Figure 4; A pymol alignment of the 2-oxogluterate binding sites of phytanoyl-CoA hydroxylase (red) and phytanoyl-CoA dioxygenase (green).
Pymol alignment of phytanoyl-CoA hydroxylase and phytanoyl-CoA dioxygenase
A pymol alignment of phytanoyl-CoA hydroxylase and phytanoyl-CoA dioxygenase showed conserved structural positions of both the iron binding site and the 2-oxogluterate binding site in the largest cleft of the dioxygenase enzyme. This is the probable active site due to the presence of both putative binding sites and good accessibility for substrates (Cleft analysis results).

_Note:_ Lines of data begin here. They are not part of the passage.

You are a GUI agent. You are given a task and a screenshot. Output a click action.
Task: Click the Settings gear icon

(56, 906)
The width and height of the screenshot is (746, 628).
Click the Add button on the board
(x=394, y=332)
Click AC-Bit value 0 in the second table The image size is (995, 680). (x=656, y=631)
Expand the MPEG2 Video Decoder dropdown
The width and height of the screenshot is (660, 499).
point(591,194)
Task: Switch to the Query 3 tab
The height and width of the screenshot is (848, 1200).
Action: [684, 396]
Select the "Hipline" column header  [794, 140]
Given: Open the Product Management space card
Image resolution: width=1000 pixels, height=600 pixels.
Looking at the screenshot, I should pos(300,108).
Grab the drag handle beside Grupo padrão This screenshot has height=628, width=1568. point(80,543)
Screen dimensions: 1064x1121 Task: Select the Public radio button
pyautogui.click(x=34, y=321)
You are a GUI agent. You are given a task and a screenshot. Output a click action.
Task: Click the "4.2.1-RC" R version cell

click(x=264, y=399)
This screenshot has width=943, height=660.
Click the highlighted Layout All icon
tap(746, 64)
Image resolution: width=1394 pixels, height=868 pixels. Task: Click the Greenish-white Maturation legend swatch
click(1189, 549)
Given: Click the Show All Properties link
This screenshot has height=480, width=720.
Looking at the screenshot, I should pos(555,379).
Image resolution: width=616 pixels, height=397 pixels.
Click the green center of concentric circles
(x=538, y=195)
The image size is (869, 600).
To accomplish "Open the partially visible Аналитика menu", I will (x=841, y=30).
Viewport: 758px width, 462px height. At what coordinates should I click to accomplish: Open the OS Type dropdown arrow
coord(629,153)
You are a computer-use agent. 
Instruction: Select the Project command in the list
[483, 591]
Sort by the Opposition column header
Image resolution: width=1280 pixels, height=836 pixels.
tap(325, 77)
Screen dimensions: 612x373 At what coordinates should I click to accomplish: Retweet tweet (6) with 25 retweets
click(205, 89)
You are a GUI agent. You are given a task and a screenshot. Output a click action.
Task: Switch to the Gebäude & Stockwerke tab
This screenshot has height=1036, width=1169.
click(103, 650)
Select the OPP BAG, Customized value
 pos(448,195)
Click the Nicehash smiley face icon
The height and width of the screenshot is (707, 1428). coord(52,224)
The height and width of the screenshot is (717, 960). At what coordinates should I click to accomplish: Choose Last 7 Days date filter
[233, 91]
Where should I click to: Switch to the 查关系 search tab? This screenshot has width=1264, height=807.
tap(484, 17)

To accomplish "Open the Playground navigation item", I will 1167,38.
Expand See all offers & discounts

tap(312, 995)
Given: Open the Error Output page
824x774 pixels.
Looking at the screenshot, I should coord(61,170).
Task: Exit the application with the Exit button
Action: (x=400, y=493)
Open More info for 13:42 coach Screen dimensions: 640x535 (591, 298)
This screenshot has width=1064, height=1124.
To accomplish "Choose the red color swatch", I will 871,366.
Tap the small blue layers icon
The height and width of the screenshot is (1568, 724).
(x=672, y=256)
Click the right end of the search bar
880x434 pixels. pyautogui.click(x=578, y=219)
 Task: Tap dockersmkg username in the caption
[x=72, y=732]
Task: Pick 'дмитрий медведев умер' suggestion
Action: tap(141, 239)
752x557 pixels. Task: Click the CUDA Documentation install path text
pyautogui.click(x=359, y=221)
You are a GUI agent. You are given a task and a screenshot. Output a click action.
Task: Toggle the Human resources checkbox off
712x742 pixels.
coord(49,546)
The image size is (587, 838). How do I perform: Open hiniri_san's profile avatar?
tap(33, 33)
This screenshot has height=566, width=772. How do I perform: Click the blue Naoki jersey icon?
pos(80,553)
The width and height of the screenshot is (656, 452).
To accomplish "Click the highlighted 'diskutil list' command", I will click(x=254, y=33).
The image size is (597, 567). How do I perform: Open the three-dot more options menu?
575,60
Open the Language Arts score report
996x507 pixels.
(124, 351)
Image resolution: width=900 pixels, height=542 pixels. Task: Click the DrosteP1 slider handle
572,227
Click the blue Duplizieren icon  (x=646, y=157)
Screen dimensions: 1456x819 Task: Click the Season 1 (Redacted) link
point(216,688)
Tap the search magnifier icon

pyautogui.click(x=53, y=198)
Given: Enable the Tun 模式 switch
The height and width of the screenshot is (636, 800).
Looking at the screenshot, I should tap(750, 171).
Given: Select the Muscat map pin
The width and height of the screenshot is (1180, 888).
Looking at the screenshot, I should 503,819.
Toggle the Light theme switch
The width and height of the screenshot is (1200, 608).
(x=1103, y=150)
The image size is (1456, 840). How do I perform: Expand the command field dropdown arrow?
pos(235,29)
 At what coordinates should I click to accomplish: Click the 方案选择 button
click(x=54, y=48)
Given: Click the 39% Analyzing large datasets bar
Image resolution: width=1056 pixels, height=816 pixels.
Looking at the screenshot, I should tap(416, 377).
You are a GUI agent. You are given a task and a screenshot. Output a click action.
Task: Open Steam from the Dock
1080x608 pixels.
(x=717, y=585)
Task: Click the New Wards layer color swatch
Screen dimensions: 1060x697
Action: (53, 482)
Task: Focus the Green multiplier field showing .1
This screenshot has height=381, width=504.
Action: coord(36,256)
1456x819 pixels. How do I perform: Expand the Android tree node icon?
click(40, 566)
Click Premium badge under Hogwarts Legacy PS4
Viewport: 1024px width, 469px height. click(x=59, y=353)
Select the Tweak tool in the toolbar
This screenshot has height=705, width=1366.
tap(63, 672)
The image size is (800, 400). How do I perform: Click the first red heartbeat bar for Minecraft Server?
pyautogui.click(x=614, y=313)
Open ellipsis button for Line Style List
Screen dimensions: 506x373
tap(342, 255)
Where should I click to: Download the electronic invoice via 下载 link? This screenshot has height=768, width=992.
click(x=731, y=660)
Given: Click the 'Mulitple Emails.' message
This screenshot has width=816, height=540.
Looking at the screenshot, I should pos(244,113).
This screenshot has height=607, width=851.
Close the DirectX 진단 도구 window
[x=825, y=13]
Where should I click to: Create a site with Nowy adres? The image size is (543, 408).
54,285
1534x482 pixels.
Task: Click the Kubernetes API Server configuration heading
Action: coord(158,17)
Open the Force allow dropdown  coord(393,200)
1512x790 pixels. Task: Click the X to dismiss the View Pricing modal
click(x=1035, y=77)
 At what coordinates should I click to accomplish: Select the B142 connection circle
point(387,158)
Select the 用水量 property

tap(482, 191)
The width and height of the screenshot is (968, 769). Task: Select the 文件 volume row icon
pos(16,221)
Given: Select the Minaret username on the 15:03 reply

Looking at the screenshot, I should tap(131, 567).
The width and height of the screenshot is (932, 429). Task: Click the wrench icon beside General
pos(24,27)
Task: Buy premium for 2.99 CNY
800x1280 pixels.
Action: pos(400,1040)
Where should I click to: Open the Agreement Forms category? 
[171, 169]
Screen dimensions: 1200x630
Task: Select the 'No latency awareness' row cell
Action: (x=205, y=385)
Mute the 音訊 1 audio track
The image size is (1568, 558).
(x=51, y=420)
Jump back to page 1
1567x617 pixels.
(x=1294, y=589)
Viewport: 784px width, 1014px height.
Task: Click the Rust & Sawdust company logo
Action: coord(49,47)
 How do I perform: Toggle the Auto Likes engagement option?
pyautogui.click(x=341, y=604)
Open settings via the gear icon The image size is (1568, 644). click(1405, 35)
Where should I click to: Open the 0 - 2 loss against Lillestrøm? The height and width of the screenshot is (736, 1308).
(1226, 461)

Figure 5; An alignment of the active sites of phytanoyl-CoA hydroxylase (yellow) and phytanoyl-CoA dioxygenase (blue). Iron binding sites are show in red and residues involved in 2-oxogluterate binding are shown in green
The pymol analysis indicates that phytanoyl-CoA dioxygenase may have the same function as phytanoyl-CoA hydoxylase due to the structural similarities and conserved ligand binding sites. Phytanoyl-CoA hydroxylase functions in the peroxisome to catalyse the first step of alpha oxidation and is synthesed as a pro-protein with a N-terminal type-2 peroxisomal targeting sequence (PTS). The targeting sequence is recognised by the peroxisomal receptor protein PEX7 for transport into the peroxisome. Once inside the peroxisome the N-terminus PTS-2 is cleaved between residues THR30 and SER31 to produce the mature phytanoyl-CoA hydroxylase (McDonough, M. 2005). However, phytanoyl-CoA dioxygenase does not contain an N-terminus PTS-2 or a PTS-1 at the carboxyl end. This suggest that phytanoyl-CoA dioxygenase may not be located in the peroxisome and therefore not involved in alpha-oxidation.